Snake Road with the Snake Kid

Deliciously Ordinary | Lindsay Stockhecke

Enjoying the Shawnee National Forest requires awareness and respect for your surroundings, including snakes. In 2022 the state of Illinois received its first State Snake designation courtesy of the efforts of a Murphysboro native, Gentry Heiple. It just so happens that this ambitious eighth grader is also our son and very handy when visiting areas with heavy snake traffic, ie snake road. Prior to his well-researched approach to herpetology, we enjoyed hiking with minimal snake education. Fortunately, his love for these slithery friends has expanded our tolerance, understanding, and overall enjoyment of the outdoors.

Gentry Heiple meeting Governor JB Pritzker at the State Capitol during his state snake designation day.

Twice a year, in spring and fall at the edge of the county line, there is a snake migration to and from the limestone bluffs and the swamp of La Rue Pines. Each year the road is closed to vehicle traffic while allowing visitors to walk through and witness the event. Approximately a twenty-minute drive from Murphysboro Mainstreet, we stopped through the drive-through at Faye for a coffee along the way. I had read articles and seen images of the migration but, per usual, none of that did it justice. The road runs 2.5 miles along the 150-foot bluffs to your left and the Mississippi River Basin to your right. The day we visited the wildflowers were in full bloom and the weather was a mild 60 degrees.

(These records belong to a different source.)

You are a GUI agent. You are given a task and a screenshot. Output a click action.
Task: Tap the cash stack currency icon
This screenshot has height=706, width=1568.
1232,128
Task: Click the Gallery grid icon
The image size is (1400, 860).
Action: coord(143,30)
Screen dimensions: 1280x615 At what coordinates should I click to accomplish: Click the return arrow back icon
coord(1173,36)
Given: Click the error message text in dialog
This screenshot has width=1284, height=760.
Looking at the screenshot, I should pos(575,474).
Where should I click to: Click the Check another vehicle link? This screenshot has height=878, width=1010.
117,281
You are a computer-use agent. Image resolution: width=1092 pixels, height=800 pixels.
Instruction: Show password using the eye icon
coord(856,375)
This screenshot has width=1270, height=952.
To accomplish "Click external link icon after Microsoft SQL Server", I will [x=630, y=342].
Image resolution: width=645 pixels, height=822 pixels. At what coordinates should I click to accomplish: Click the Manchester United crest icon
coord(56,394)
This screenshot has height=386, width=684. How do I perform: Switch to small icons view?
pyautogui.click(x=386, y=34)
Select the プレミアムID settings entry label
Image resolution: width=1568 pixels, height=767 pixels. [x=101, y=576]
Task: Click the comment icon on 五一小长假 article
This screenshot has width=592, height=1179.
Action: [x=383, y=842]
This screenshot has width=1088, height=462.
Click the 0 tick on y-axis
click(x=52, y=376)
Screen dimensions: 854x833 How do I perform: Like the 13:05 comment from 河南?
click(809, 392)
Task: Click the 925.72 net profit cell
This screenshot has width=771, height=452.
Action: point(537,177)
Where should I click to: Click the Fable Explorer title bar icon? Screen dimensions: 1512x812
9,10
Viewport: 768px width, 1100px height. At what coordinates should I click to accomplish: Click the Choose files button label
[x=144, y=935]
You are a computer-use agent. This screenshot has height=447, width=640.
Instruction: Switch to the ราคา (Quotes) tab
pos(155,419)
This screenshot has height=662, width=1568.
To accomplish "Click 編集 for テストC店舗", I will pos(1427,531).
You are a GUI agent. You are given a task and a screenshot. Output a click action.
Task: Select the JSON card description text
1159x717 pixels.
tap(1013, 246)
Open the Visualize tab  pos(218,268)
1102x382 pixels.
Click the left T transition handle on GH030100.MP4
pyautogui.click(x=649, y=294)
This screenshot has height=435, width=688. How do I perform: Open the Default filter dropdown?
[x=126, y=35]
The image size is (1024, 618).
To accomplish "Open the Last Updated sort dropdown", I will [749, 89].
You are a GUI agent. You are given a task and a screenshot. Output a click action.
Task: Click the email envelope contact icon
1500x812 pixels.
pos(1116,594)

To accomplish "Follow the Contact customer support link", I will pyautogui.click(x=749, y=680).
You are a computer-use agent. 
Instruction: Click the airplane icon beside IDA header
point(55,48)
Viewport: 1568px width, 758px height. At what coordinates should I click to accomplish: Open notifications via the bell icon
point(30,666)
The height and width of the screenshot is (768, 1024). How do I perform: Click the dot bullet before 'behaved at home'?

During our walk, we didn’t see any snakes directly on the road but did see four total, two coiled baby cottonmouths (also sometimes referred to as water moccasins) and two water snakes, all slightly off trail and requiring some slow scanning. We encountered several other people, most of which described seeing around one to two snakes as well. The diversity in this area is abundant and impressive, to say the least. While exploring the outdoors it is always important to be mindful of the wildlife around but something about vising snake road during migration adds another element of awareness, keeping you more present than usual.

Some tips from Gentry when visiting:

None of the species on this trail are aggressive and will not strike from afar or chase you. They could display defensive behaviors when threatened such as bluff striking (striking with their mouths closed), gaping (still with their mouth wide open, which is cotton mouth exclusive behavior), and tail rattling. These behaviors should only be witnessed if they feel threatened, ie you are too close and you should back up and observe them from a safe distance.

The parking lot and trail are well-maintained and marked. Be sure to check out the other highly recommended trails at La Rue Pines while you’re in the area!